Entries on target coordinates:
---
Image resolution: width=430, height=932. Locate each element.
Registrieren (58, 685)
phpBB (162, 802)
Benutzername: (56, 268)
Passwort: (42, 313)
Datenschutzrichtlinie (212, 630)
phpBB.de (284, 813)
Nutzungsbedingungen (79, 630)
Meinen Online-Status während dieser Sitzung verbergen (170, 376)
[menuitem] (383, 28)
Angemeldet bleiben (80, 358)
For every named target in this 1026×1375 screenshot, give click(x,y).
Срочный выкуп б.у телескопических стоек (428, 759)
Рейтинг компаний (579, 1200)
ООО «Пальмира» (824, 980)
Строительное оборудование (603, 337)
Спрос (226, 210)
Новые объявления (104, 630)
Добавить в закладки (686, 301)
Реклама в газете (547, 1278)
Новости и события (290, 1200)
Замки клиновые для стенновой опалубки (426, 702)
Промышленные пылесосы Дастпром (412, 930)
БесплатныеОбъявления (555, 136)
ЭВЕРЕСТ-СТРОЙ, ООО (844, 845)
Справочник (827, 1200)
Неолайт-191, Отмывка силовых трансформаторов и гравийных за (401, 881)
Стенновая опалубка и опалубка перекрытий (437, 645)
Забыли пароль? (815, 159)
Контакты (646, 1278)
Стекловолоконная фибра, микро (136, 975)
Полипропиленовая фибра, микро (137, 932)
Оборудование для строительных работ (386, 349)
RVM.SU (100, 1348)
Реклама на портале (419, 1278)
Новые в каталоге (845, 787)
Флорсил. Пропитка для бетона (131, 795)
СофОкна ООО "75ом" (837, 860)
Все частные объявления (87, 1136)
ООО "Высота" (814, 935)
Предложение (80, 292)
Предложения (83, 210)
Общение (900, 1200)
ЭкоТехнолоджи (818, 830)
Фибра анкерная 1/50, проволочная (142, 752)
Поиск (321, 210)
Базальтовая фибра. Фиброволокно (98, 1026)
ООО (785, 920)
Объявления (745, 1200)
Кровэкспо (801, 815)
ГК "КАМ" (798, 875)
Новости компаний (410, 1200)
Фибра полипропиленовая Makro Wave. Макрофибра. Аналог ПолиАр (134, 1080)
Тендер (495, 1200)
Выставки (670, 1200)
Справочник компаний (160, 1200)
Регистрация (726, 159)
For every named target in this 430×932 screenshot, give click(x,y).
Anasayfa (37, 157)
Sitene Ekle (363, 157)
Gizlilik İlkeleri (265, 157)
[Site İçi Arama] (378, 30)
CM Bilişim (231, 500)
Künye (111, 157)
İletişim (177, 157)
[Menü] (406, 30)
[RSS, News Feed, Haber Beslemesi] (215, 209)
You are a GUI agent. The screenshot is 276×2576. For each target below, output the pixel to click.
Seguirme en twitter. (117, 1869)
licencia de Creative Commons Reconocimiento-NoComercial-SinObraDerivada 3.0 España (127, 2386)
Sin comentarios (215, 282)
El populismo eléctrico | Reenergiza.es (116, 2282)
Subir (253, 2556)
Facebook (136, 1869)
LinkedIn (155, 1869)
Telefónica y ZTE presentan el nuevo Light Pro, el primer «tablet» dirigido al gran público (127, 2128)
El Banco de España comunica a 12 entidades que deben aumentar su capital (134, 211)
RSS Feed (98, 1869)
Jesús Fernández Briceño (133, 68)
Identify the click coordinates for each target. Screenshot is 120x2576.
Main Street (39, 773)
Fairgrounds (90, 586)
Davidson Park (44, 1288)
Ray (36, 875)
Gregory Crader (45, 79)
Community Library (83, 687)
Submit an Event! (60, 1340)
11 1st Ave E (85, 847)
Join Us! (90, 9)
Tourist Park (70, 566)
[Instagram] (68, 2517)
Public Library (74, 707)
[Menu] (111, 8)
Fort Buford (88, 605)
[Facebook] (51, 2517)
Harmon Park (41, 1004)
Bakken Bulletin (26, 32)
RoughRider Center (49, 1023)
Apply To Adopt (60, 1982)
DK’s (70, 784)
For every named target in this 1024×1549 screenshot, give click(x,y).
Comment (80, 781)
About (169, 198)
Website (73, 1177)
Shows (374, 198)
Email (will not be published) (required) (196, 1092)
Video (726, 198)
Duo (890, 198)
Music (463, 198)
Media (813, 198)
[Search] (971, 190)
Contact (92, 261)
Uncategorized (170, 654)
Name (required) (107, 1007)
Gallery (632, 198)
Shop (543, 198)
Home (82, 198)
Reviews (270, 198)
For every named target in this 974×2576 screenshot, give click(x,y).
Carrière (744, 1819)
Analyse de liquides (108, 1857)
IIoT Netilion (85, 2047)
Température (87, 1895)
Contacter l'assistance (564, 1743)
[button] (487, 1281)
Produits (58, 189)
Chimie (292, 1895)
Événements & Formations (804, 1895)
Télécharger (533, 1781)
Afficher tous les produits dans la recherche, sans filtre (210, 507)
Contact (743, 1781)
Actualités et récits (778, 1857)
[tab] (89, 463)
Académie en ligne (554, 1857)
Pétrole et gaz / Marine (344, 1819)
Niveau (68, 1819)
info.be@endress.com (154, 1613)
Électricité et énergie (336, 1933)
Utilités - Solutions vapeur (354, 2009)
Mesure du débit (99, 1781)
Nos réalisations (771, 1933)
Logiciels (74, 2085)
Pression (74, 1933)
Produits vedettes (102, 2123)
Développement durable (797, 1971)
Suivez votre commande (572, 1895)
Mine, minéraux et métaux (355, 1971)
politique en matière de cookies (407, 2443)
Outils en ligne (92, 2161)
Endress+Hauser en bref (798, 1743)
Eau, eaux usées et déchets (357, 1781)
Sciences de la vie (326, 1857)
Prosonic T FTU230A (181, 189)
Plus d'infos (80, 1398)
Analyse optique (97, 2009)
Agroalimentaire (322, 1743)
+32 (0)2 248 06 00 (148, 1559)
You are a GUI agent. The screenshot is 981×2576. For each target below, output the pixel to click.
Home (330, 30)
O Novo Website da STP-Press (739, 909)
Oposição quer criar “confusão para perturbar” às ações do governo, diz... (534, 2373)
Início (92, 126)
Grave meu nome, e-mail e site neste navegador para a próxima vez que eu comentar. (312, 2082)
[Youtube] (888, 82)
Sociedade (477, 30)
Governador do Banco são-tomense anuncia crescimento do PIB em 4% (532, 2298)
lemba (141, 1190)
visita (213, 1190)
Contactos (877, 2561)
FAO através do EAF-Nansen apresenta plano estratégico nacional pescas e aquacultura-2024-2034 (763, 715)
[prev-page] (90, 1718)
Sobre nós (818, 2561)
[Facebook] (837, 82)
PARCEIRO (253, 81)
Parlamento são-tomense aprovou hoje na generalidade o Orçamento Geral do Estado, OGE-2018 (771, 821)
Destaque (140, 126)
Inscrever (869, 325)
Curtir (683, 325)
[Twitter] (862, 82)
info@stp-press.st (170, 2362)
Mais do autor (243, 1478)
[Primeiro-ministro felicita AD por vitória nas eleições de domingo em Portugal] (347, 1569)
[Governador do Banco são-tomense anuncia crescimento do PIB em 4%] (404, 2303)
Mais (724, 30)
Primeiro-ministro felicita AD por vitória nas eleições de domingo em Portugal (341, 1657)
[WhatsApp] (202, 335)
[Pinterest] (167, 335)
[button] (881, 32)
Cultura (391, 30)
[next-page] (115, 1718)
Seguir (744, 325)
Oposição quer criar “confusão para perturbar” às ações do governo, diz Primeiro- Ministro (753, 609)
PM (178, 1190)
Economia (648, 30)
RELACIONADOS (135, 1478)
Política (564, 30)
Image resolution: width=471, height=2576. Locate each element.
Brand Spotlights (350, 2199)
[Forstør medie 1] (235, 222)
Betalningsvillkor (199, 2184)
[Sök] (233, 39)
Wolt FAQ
---
» **AIM**
Lay out every line of the data above as a numbered list, leaving out any blank lines.

» **ANSWER BELOW**
1. Image resolution: width=430, height=932. Locate each element.
2. Registrieren (58, 685)
3. phpBB (162, 802)
4. Benutzername: (56, 268)
5. Passwort: (42, 313)
6. Datenschutzrichtlinie (212, 630)
7. phpBB.de (284, 813)
8. Nutzungsbedingungen (79, 630)
9. Meinen Online-Status während dieser Sitzung verbergen (170, 376)
10. [menuitem] (383, 28)
11. Angemeldet bleiben (80, 358)
12. For every named target in this 1026×1375 screenshot, give click(x,y).
13. Срочный выкуп б.у телескопических стоек (428, 759)
14. Рейтинг компаний (579, 1200)
15. ООО «Пальмира» (824, 980)
16. Строительное оборудование (603, 337)
17. Спрос (226, 210)
18. Новые объявления (104, 630)
19. Добавить в закладки (686, 301)
20. Реклама в газете (547, 1278)
21. Новости и события (290, 1200)
22. Замки клиновые для стенновой опалубки (426, 702)
23. Промышленные пылесосы Дастпром (412, 930)
24. БесплатныеОбъявления (555, 136)
25. ЭВЕРЕСТ-СТРОЙ, ООО (844, 845)
26. Справочник (827, 1200)
27. Неолайт-191, Отмывка силовых трансформаторов и гравийных за (401, 881)
28. Стенновая опалубка и опалубка перекрытий (437, 645)
29. Забыли пароль? (815, 159)
30. Контакты (646, 1278)
31. Стекловолоконная фибра, микро (136, 975)
32. Полипропиленовая фибра, микро (137, 932)
33. Оборудование для строительных работ (386, 349)
34. RVM.SU (100, 1348)
35. Реклама на портале (419, 1278)
36. Новые в каталоге (845, 787)
37. Флорсил. Пропитка для бетона (131, 795)
38. СофОкна ООО "75ом" (837, 860)
39. Все частные объявления (87, 1136)
40. ООО "Высота" (814, 935)
41. Предложение (80, 292)
42. Предложения (83, 210)
43. Общение (900, 1200)
44. ЭкоТехнолоджи (818, 830)
45. Фибра анкерная 1/50, проволочная (142, 752)
46. Поиск (321, 210)
47. Базальтовая фибра. Фиброволокно (98, 1026)
48. ООО (785, 920)
49. Объявления (745, 1200)
50. Кровэкспо (801, 815)
51. ГК "КАМ" (798, 875)
52. Новости компаний (410, 1200)
53. Фибра полипропиленовая Makro Wave. Макрофибра. Аналог ПолиАр (134, 1080)
54. Тендер (495, 1200)
55. Выставки (670, 1200)
56. Справочник компаний (160, 1200)
57. Регистрация (726, 159)
58. For every named target in this 430×932 screenshot, give click(x,y).
59. Anasayfa (37, 157)
60. Sitene Ekle (363, 157)
61. Gizlilik İlkeleri (265, 157)
62. [Site İçi Arama] (378, 30)
63. CM Bilişim (231, 500)
64. Künye (111, 157)
65. İletişim (177, 157)
66. [Menü] (406, 30)
67. [RSS, News Feed, Haber Beslemesi] (215, 209)
68. You are a GUI agent. The screenshot is 276×2576. For each target below, output the pixel to click.
69. Seguirme en twitter. (117, 1869)
70. licencia de Creative Commons Reconocimiento-NoComercial-SinObraDerivada 3.0 España (127, 2386)
71. Sin comentarios (215, 282)
72. El populismo eléctrico | Reenergiza.es (116, 2282)
73. Subir (253, 2556)
74. Facebook (136, 1869)
75. LinkedIn (155, 1869)
76. Telefónica y ZTE presentan el nuevo Light Pro, el primer «tablet» dirigido al gran público (127, 2128)
77. El Banco de España comunica a 12 entidades que deben aumentar su capital (134, 211)
78. RSS Feed (98, 1869)
79. Jesús Fernández Briceño (133, 68)
80. Identify the click coordinates for each target. Screenshot is 120x2576.
81. Main Street (39, 773)
82. Fairgrounds (90, 586)
83. Davidson Park (44, 1288)
84. Ray (36, 875)
85. Gregory Crader (45, 79)
86. Community Library (83, 687)
87. Submit an Event! (60, 1340)
88. 11 1st Ave E (85, 847)
89. Join Us! (90, 9)
90. Tourist Park (70, 566)
91. [Instagram] (68, 2517)
92. Public Library (74, 707)
93. [Menu] (111, 8)
94. Fort Buford (88, 605)
95. [Facebook] (51, 2517)
96. Harmon Park (41, 1004)
97. Bakken Bulletin (26, 32)
98. RoughRider Center (49, 1023)
99. Apply To Adopt (60, 1982)
100. DK’s (70, 784)
101. For every named target in this 1024×1549 screenshot, give click(x,y).
102. Comment (80, 781)
103. About (169, 198)
104. Website (73, 1177)
105. Shows (374, 198)
106. Email (will not be published) (required) (196, 1092)
107. Video (726, 198)
108. Duo (890, 198)
109. Music (463, 198)
110. Media (813, 198)
111. [Search] (971, 190)
112. Contact (92, 261)
113. Uncategorized (170, 654)
114. Name (required) (107, 1007)
115. Gallery (632, 198)
116. Shop (543, 198)
117. Home (82, 198)
118. Reviews (270, 198)
119. For every named target in this 974×2576 screenshot, give click(x,y).
120. Carrière (744, 1819)
121. Analyse de liquides (108, 1857)
122. IIoT Netilion (85, 2047)
123. Température (87, 1895)
124. Contacter l'assistance (564, 1743)
125. [button] (487, 1281)
126. Produits (58, 189)
127. Chimie (292, 1895)
128. Événements & Formations (804, 1895)
129. Télécharger (533, 1781)
130. Afficher tous les produits dans la recherche, sans filtre (210, 507)
131. Contact (743, 1781)
132. Actualités et récits (778, 1857)
133. [tab] (89, 463)
134. Académie en ligne (554, 1857)
135. Pétrole et gaz / Marine (344, 1819)
136. Niveau (68, 1819)
137. info.be@endress.com (154, 1613)
138. Électricité et énergie (336, 1933)
139. Utilités - Solutions vapeur (354, 2009)
140. Mesure du débit (99, 1781)
141. Nos réalisations (771, 1933)
142. Logiciels (74, 2085)
143. Pression (74, 1933)
144. Produits vedettes (102, 2123)
145. Développement durable (797, 1971)
146. Suivez votre commande (572, 1895)
147. Mine, minéraux et métaux (355, 1971)
148. politique en matière de cookies (407, 2443)
149. Outils en ligne (92, 2161)
150. Endress+Hauser en bref (798, 1743)
151. Eau, eaux usées et déchets (357, 1781)
152. Sciences de la vie (326, 1857)
153. Prosonic T FTU230A (181, 189)
154. Plus d'infos (80, 1398)
155. Analyse optique (97, 2009)
156. Agroalimentaire (322, 1743)
157. +32 (0)2 248 06 00 (148, 1559)
158. You are a GUI agent. The screenshot is 981×2576. For each target below, output the pixel to click.
159. Home (330, 30)
160. O Novo Website da STP-Press (739, 909)
161. Oposição quer criar “confusão para perturbar” às ações do governo, diz... (534, 2373)
162. Início (92, 126)
163. Grave meu nome, e-mail e site neste navegador para a próxima vez que eu comentar. (312, 2082)
164. [Youtube] (888, 82)
165. Sociedade (477, 30)
166. Governador do Banco são-tomense anuncia crescimento do PIB em 4% (532, 2298)
167. lemba (141, 1190)
168. visita (213, 1190)
169. Contactos (877, 2561)
170. FAO através do EAF-Nansen apresenta plano estratégico nacional pescas e aquacultura-2024-2034 (763, 715)
171. [prev-page] (90, 1718)
172. Sobre nós (818, 2561)
173. [Facebook] (837, 82)
174. PARCEIRO (253, 81)
175. Parlamento são-tomense aprovou hoje na generalidade o Orçamento Geral do Estado, OGE-2018 (771, 821)
176. Destaque (140, 126)
177. Inscrever (869, 325)
178. Curtir (683, 325)
179. [Twitter] (862, 82)
180. info@stp-press.st (170, 2362)
181. Mais do autor (243, 1478)
182. [Primeiro-ministro felicita AD por vitória nas eleições de domingo em Portugal] (347, 1569)
183. [Governador do Banco são-tomense anuncia crescimento do PIB em 4%] (404, 2303)
184. Mais (724, 30)
185. Primeiro-ministro felicita AD por vitória nas eleições de domingo em Portugal (341, 1657)
186. [WhatsApp] (202, 335)
187. [Pinterest] (167, 335)
188. [button] (881, 32)
189. Cultura (391, 30)
190. [next-page] (115, 1718)
191. Seguir (744, 325)
192. Oposição quer criar “confusão para perturbar” às ações do governo, diz Primeiro- Ministro (753, 609)
193. PM (178, 1190)
194. Economia (648, 30)
195. RELACIONADOS (135, 1478)
196. Política (564, 30)
197. Image resolution: width=471, height=2576. Locate each element.
198. Brand Spotlights (350, 2199)
199. [Forstør medie 1] (235, 222)
200. Betalningsvillkor (199, 2184)
201. [Sök] (233, 39)
202. Wolt FAQ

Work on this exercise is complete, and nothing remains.